Stocks across the Atlantic surprised in the wake of the 6 October US jobs report as they registered their largest daily gains since late August, snapping a four-week losing streak.

Bond yields, which had surged earlier in the day to their highest since 2007, backed off giving some respite to risk assets.

Puzzlingly, the gains came after September’s jobs report revealed the economy added 336,000 jobs last month compared with 170,000 expected and the highest print in nine months – with an earlier reading also revised higher.

While it is tempting to see the headline data as providing ammunition for the Federal Reserve to keep interest rates higher for longer, investors took solace from nuances within the data.

Average hourly wage inflation cooled to 4.2% on an annual basis from 4.3% while job gains were concentrated across hospitality, health, and education, sectors which had lagged coming out of the pandemic, suggesting a catch-up rather than something more structural.

The stock market advance was stopped in its tracks after Middle East tensions erupted thanks to the devastating attacks on Israel.

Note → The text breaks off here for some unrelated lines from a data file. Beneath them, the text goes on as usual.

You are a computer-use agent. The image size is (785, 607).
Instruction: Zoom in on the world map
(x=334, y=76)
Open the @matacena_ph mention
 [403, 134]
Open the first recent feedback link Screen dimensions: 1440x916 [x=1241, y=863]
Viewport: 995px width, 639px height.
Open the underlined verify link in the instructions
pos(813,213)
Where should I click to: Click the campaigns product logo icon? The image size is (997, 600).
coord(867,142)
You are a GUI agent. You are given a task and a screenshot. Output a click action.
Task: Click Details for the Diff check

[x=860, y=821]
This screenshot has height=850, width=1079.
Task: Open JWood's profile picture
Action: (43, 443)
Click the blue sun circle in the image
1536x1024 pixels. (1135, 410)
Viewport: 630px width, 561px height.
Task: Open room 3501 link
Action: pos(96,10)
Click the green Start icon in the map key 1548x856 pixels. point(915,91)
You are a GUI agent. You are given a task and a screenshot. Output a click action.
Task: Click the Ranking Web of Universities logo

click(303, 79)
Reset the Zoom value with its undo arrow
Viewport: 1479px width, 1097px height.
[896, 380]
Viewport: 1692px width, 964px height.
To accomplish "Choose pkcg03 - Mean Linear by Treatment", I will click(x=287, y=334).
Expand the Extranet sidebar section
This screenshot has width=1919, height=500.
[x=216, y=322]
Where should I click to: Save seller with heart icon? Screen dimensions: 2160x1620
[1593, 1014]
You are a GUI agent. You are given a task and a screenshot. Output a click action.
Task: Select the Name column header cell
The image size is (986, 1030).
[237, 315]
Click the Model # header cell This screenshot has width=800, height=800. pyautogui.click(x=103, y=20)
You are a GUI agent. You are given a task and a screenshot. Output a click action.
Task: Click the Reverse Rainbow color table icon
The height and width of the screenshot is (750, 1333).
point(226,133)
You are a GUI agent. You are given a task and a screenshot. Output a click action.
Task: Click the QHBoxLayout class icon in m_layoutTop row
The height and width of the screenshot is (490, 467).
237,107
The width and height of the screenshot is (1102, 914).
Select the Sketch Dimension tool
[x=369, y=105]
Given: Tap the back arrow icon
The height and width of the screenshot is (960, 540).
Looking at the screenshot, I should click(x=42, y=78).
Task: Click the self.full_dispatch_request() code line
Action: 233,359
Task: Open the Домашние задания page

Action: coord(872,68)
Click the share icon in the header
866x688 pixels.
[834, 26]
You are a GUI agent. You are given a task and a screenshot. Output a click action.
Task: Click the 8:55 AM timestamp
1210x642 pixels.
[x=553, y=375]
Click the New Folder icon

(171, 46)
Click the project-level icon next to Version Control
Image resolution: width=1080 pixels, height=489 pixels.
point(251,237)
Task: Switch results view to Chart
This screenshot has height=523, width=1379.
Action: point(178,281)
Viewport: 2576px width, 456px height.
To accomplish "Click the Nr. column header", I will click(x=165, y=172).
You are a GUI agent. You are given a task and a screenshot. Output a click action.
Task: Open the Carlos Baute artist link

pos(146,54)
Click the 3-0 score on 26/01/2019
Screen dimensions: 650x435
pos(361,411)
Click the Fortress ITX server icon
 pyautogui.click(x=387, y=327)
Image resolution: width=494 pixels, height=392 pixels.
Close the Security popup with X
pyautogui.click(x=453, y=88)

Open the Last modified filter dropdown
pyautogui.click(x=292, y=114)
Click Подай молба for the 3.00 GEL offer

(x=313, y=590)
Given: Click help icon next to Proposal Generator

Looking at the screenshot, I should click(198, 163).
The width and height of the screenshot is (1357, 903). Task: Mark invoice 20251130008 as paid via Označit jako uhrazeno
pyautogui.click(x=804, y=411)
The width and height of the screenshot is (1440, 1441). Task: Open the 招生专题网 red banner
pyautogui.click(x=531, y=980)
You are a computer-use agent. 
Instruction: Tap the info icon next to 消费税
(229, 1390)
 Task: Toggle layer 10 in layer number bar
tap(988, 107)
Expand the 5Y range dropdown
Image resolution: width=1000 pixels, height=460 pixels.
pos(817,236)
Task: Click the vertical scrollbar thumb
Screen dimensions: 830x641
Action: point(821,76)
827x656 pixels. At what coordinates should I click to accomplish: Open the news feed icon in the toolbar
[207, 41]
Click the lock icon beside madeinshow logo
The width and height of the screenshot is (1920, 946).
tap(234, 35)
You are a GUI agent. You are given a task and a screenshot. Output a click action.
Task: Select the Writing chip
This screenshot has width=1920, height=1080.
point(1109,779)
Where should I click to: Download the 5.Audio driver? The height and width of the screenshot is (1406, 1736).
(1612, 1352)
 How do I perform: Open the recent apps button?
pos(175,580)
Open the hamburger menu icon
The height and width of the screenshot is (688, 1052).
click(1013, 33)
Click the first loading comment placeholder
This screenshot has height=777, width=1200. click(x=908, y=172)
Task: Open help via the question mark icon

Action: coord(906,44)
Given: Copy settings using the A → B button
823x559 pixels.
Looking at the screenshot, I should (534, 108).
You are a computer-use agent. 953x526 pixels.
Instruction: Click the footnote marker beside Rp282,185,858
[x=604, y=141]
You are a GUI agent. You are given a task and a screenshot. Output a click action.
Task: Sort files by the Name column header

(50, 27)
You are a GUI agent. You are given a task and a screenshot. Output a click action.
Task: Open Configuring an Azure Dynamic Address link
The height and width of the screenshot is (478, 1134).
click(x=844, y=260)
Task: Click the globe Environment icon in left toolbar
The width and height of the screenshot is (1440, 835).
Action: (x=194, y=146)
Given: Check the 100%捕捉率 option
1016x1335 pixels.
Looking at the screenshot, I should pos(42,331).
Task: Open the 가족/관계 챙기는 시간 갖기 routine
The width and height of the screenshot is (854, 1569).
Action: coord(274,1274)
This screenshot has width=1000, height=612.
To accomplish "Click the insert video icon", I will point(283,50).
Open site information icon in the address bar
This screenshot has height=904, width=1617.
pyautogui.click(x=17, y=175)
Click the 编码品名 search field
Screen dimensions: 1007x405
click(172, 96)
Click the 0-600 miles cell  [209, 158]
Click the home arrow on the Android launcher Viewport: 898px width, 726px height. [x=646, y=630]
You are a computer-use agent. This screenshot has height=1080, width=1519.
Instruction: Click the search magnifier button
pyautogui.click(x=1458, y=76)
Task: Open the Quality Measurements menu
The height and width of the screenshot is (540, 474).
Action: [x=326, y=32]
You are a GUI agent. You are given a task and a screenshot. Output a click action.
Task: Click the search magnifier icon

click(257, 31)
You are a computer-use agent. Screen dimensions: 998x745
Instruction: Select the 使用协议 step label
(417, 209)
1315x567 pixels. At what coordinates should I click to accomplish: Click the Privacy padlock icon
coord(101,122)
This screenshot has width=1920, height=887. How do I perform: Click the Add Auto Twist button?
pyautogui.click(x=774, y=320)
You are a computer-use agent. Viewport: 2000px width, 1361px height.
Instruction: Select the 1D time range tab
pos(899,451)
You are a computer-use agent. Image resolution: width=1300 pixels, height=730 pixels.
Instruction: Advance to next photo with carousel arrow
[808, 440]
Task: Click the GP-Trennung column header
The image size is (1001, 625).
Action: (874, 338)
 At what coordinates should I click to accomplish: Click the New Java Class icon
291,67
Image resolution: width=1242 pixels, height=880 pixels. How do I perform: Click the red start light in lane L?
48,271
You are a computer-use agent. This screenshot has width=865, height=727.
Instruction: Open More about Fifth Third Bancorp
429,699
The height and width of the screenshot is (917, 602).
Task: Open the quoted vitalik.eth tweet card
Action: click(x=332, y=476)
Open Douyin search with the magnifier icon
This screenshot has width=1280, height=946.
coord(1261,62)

Oil prices surged with Brent crude gaining 3% to $86.70 per barrel on 9 October while gold prices gained 1% to $1,846 per ounce. Previously gold had dropped 7% since the beginning of September reflecting a sharp increase in bond yields.

Gold is perceived as a haven asset during periods of global uncertainty. The price peaked at just over $2,000 per ounce in May 2023.

The dominance of oil companies within the FTSE 100 provided some ballast for the blue-chip index after the share prices of oil giants BP (BP) and Shell (SHEL) made progress off the back of the commodity price surge.

Bucking the trend in the sector though was oil and gas developer Energean (ENOG) whose shares sank 20% due to the proximity of its operations offshore Israel to the conflict zone.

Meanwhile, the airline sector was under pressure after several international carriers suspended flights to Tel Aviv and investors priced in the impact of higher fuel costs.

Liberum’s oil and gas analyst David Hewitt believes the effect to crude and product balances should remain ‘extremely minimal’ if the conflict remains within the Israel-Palestine locality.

The risk is the conflict escalates and draws in other political players such as the US, Iran, and Russia. Under this scenario the availability of the Straits of Hormuz becomes questionable argues Hewitt. ‘At that point you can make up any number you want for crude pricing,’ says Hewitt.